▸ **MATERIAL FOR THIS TASK**
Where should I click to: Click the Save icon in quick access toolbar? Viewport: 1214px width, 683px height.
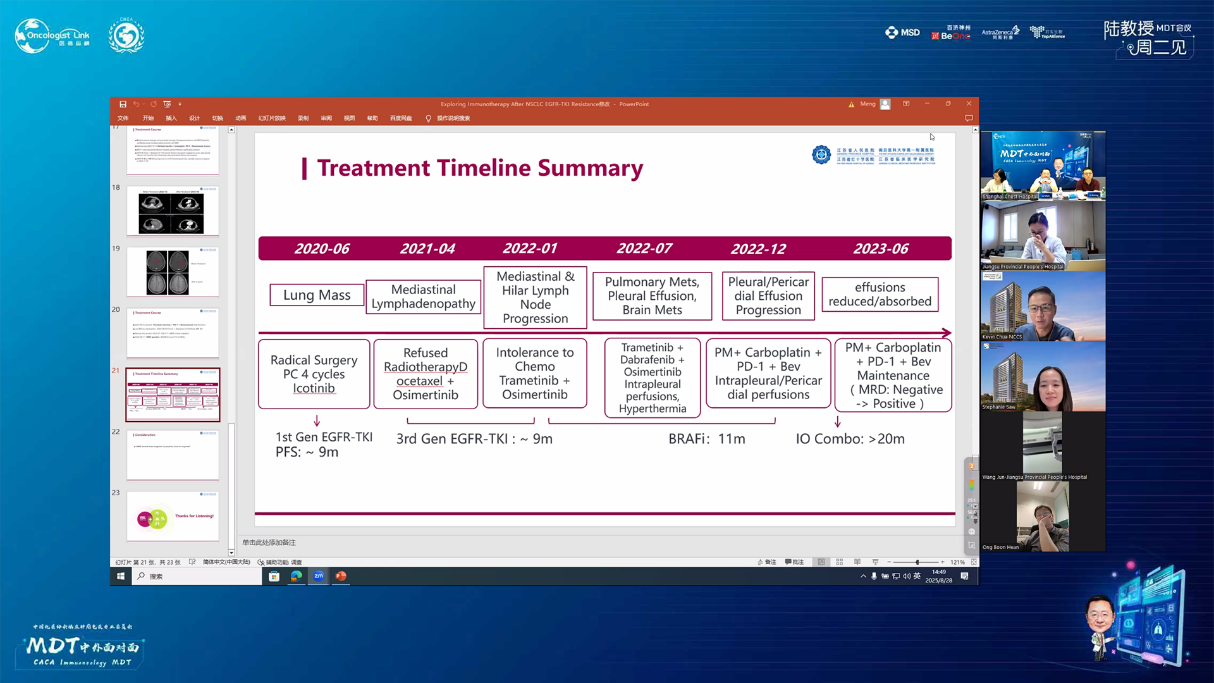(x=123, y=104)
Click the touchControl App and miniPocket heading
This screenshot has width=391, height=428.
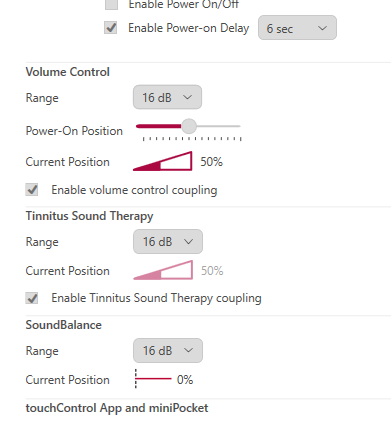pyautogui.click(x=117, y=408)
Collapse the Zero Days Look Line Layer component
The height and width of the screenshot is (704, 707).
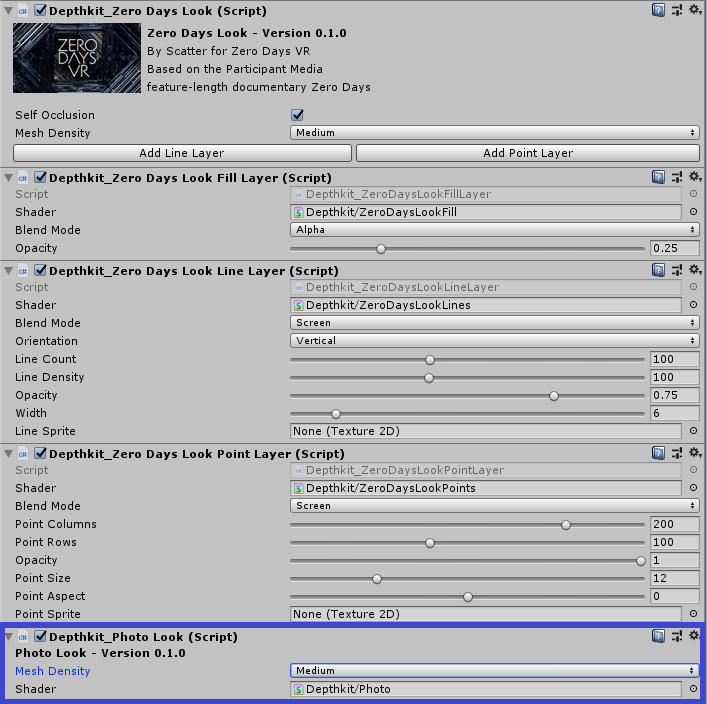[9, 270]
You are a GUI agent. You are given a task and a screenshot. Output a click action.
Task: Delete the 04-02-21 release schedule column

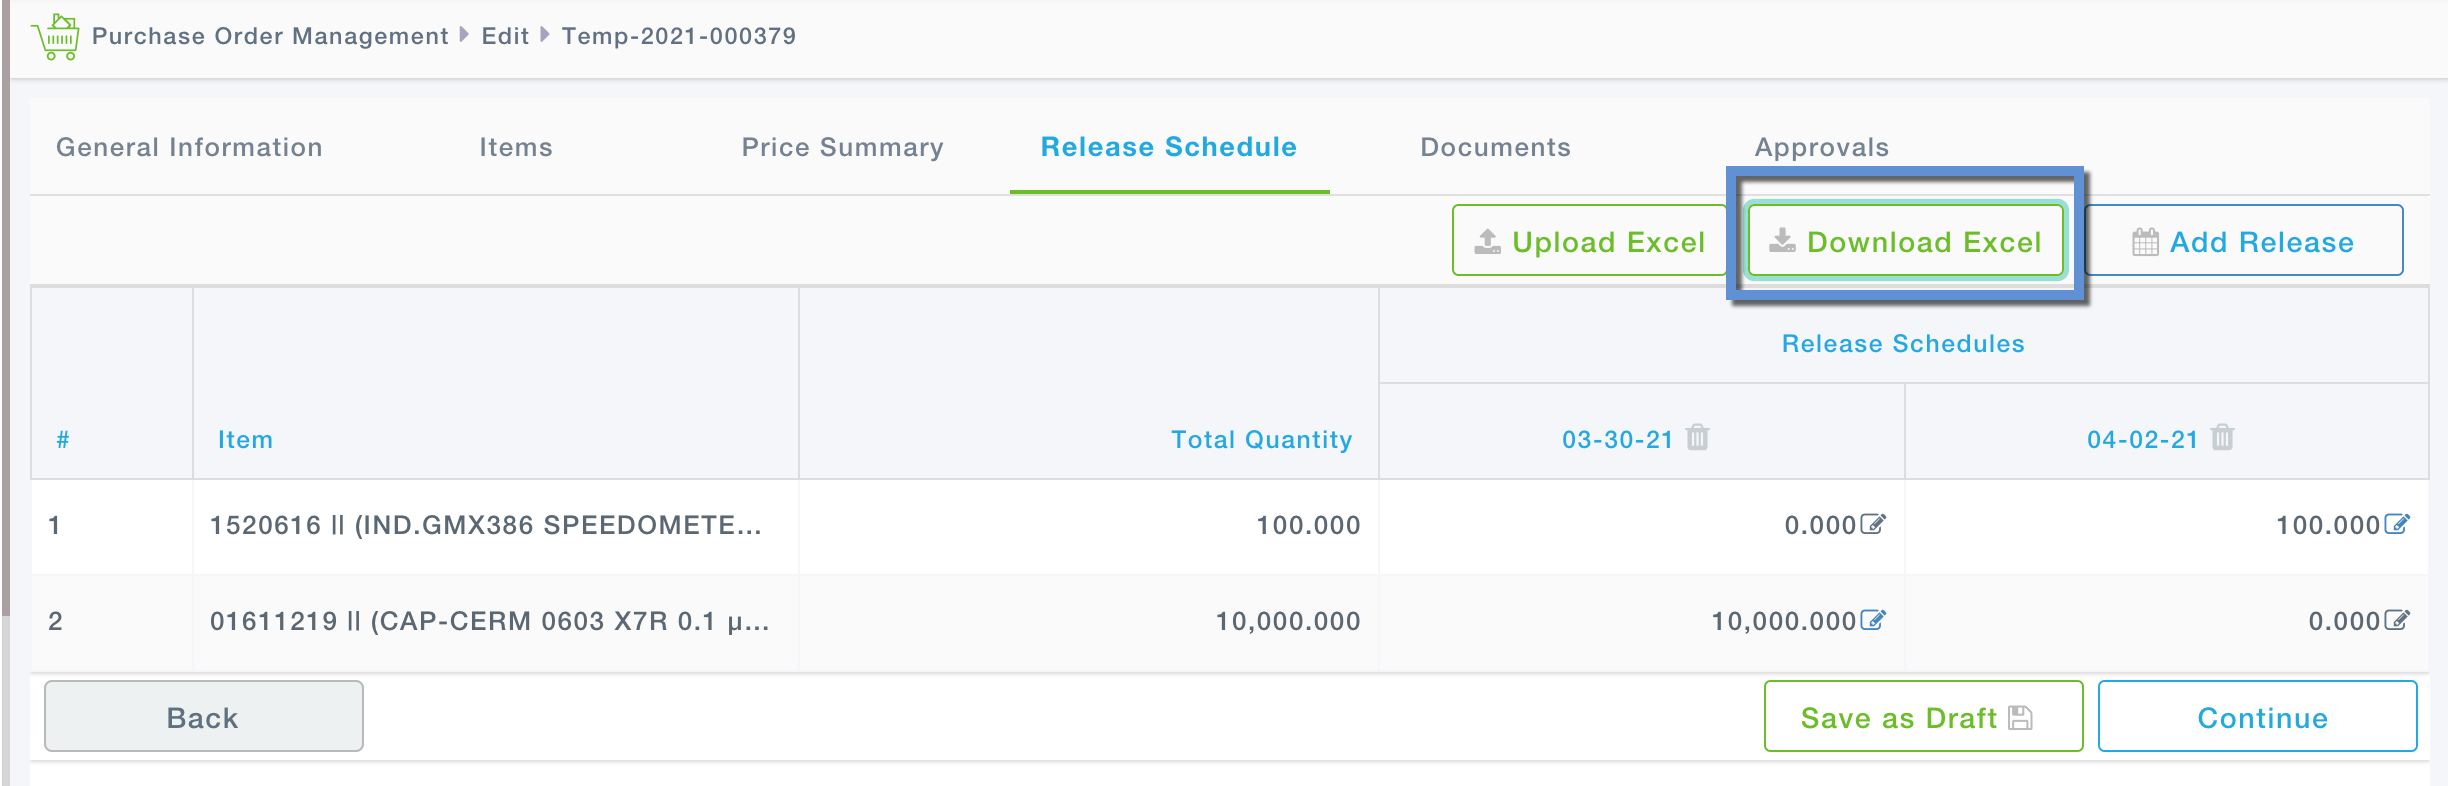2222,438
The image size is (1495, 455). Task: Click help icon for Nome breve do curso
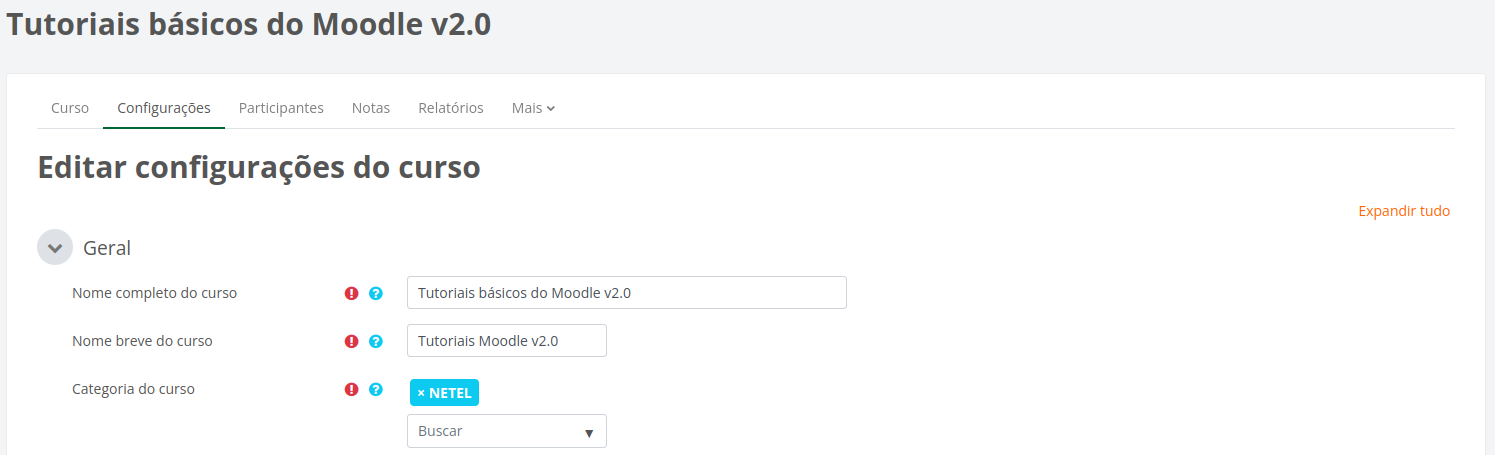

▸ **THE PROBLEM**
Write out exactly the lines from the one that contains "The height and" through the last line of the data above, both included. Leave every picture out.

▸ **SOLUTION**
The height and width of the screenshot is (704, 707).
[9, 270]
You are a GUI agent. You are given a task and a screenshot. Output a click action.
Task: Delete the 04-02-21 release schedule column

2222,438
The image size is (1495, 455). Task: Click help icon for Nome breve do curso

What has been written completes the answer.